I think the behavior off erroring out is maybe not the best, but I can discuss this over in https://github.com/nextstrain/augur/pull/1454.
@trvrb thanks for taking it for a spin, sorry that you ran into another error 😞
the behavior off erroring out is maybe not the best, but I can discuss this over in https://github.com/nextstrain/augur/pull/1454.
I think appropriate to discuss here since your scenario is a good example.
The erroring behavior is what I intended. The weights file should be comprehensive, otherwise sequences get dropped due to lack of weights.
For this PR, that means population_weights.tsv
should have weights for everything under region=Asia
. I assumed running rebuild-gisaid.yml would be sufficient to test this, but that didn't include sequences from Myanmar (not sure why, I'll investigate separately).
The proper fix here is to update the country name mapping in get_population_weights with "Burma": "Myanmar"
(your 2nd point).
I think that ncov needs to have
--output-group-by-missing-weights
I think differently. --output-group-by-missing-weights
is meant more as an immediate workaround rather than something to use by default. If the ncov workflow uses this option by default, it's less likely that we'd catch any discrepancies since WARNINGs in output are not something we go back and check regularly.

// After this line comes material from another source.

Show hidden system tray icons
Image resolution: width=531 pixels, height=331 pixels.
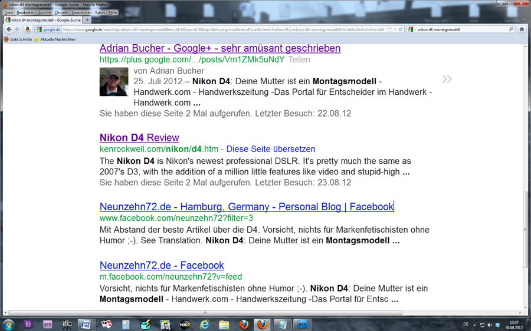[x=474, y=325]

Example scenario: right now we know population_weights.tsv
is comprehensive, but sometime in the future new sequences are added under a country name that differs from what's in population_weights.tsv
. This would still produce "successful" automated builds and one would only notice that those new sequences are being dropped if the Snakemake logs are inspected.
I assumed running rebuild-gisaid.yml would be sufficient to test this, but that didn't include sequences from Myanmar (not sure why, I'll investigate separately).
I re-ran rebuild-gisaid.yml and it failed with the same error. I suspect that I ran the last trial build before pushing error handling updates so it silently succeeded by dropping all Myanmar sequences.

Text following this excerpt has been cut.